Completing waiting Tasks by hand

I have recently started a perf-testing feature. We are using an embedded instance of Camunda in our Spring-boot application.

We would like to reuse our populated DB between perf-test runs as to mimic a production DB, the issue that we are facing is… a number of workflows that are created towards the end of one perf run, will then become live and attempt to retry at the start of our next perf run. Ideally we would like to have no pending tasks in-between, completing them all by hand (preferably mocking their completion).

Could anyone suggest a method in order to achieve this? Im not sure some of the API suggested in the docs is available because we are using the embedded Camunda engine.

Would it be possible to change the status’ of the tasks in the db using sql statements, in preparation of starting server/testing?

Any help is much appreciated!

Updating tasks entity directly in db using scripts is not a good practice, which leads to data inconsistency and transactional issues.

Rather than this approach, I would suggest standard approach to handle/complete the tasks using Java API/Rest API to handle the tasks without any issues.

Example:

@Autowired
private TaskService taskService;

public void completeTask(String taskId, Map<String, Object> processVariables) {
	taskService.complete(taskId, processVariables);
}

We would like to reuse our populated DB between perf-test runs as to mimic a production DB

If restoring the test context is not too time consuming, I would recreate the context before a new test run.
With this, it is no longer a Camunda issue but more of an automated test best practice.
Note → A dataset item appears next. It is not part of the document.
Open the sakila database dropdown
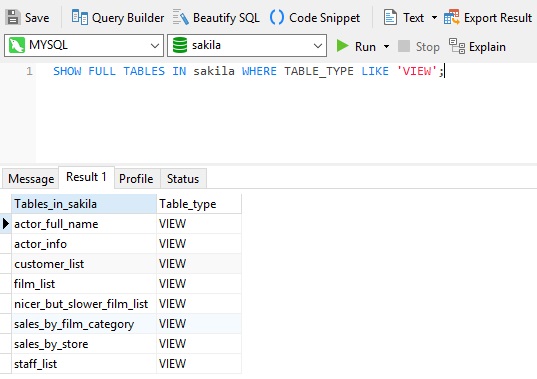tap(247, 45)
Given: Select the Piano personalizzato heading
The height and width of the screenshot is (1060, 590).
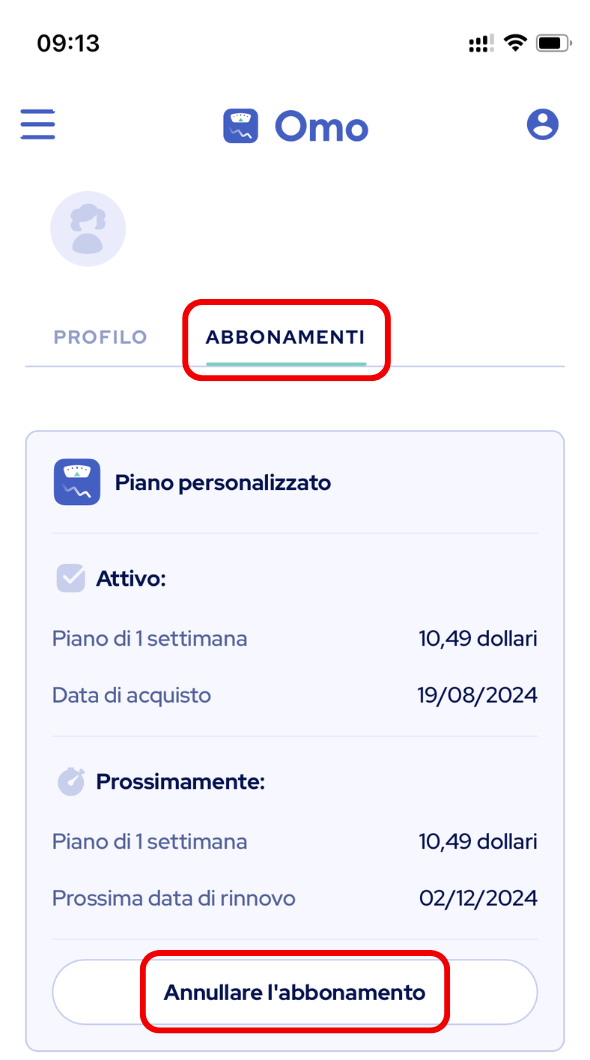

I will attempt to add a hook for the Java API.

Im just reading through the documentation, do you know if it is possible to mock the completion?

@KingMark For testing the process we can mock. In realtime process execution I would recommend to process the task.

If suppose the task itself doesn’t add any business value in the process you can avoid modelling it.

Another hint is like attaching timer boundary event to the task which will complete the task once time lapses.